This one Beatles song contains “the secret” to their success, according to Paul McCartney

Despite the madness of Beatlemania, the sudden riches that the Fab Four were graced with, and untold fame, the music The Beatles produced always remained the music of the people.

They might have endlessly experimented and stretched pop way beyond four chords on four instruments, and about two discreet platitudes, but the foundation of their work was always fiercely entrenched in the everyday. We’ve all seen an Eleanor Rigby browsing the Marrowfat peas at Tesco. We’ve all wished it was yesterday once more, particularly the day after a derby day defeat in football. And we’ve all, at one point or another, thought we were the Eggman. 

From the smiling fellow in the park depicted in ‘The Fool on the Hill’ to the odd story of the gravestone marked Eleanor Rigby in Paul McCartney’s hometown that he claims he must have subconsciously absorbed, there is always a sense that they were merely gazing out at the world around them.

Hell, even though I was joking about the Eggman addition, even that was based on their Geordie pal Eric Burdon. Perhaps this is why their songs have proved so transcendent ever since: the songs are woven into the fabric of society by virtue of the fact that it was society at large, and the songwriter’s place within it, that birthed them in the first place.

In fact, McCartney believes that using a figurative window as your canvas is how you achieve a great song. “I’ve said it before and I’ll say it again: the secret to successful songwriting is the ability to paint a picture,” he says in his recent book, The Lyrics: 1956 To The Present.

The ‘picture’ of a perfect song is just three-dimensional. They have depth and backstories beyond the observable surface. They are vignettes of life that we listen to for five minutes, and get a sense of for years. And the inspiration for these perfect songs is always just passing by your window.

One song in the Beatles’ back catalogue exemplifies this, according to Paul McCartney. “Nobody liked parking attendants, or meter maids, as they were known in that benighted era. So, to write a song about being in love with a meter maid – someone nobody else liked – was amusing in itself,” McCartney writes regarding ‘Lovely Rita’.

He cunningly continues, “There was one particular meter maid in Portland Place on whom I based Rita. She was slightly military-looking. I know it’s a terrible thing to say, but those meter maids were never good-looking. You never heard anybody say, ‘God, that’s one stunning parking attendant’.”

So, in order to expand the details beyond this quirky concept, he simply sat around, looked out, and waited for a while. “In any case, I caught a glimpse of Rita opposite the Chinese embassy in Portland Place. She was filling in a ticket in her little white book,” he recalled, and from that simple sight a song that is still remembered and revered half a century later began falling into place.
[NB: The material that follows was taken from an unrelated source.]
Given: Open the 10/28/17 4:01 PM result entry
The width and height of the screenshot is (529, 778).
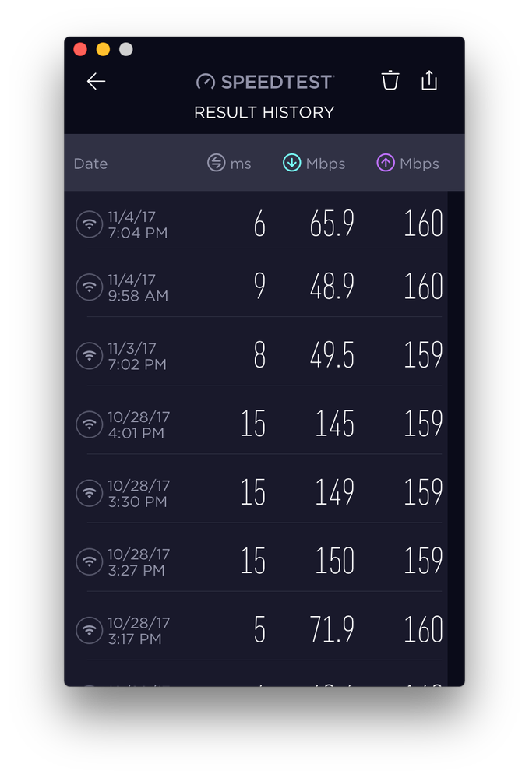Looking at the screenshot, I should point(264,424).
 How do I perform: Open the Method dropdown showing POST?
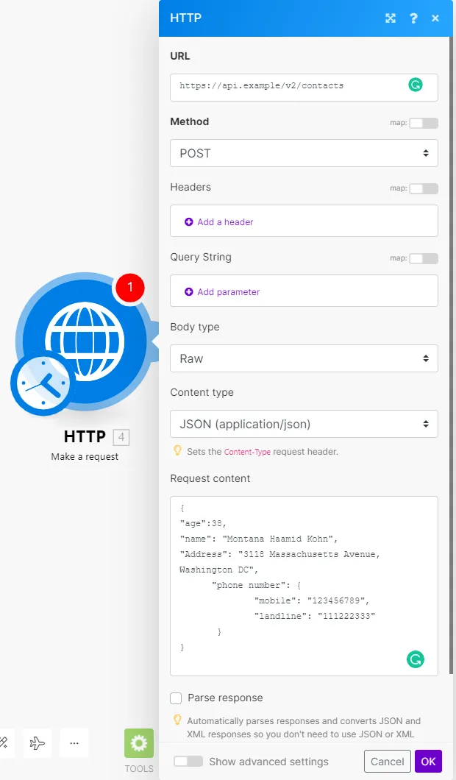[x=304, y=153]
As Macca makes clear, “The cap, the bag across her shoulder. It’s sheer observation, like painting en plein air,” he concludes – en plein air being the practice of setting up an easel outdoors and painting the scene beyond it. You don’t have to paint with realism, but relating to humanity in some sort of way, whether mystic and intangible or patently ‘Penny Lane’, is perhaps why a fair chunk of he world remain a step beyond ‘fond’ of the Fab Four.

It’s all there in ‘Lovely Rita’, a masterpiece that began life as a simple sketch. Then, in a fashion that only The Beatles have mastered, this deeply human song – about real people doing real things amid the unfurling human comedy – was placed amid the mad instrumentation and production of Sgt. Pepper’s Lonely Hearts Club Band in one of the most experimental pop albums ever. And nothing felt out of place. In fact, it felt far closer to reality than anything drearily dreamt up by Alan Bennett.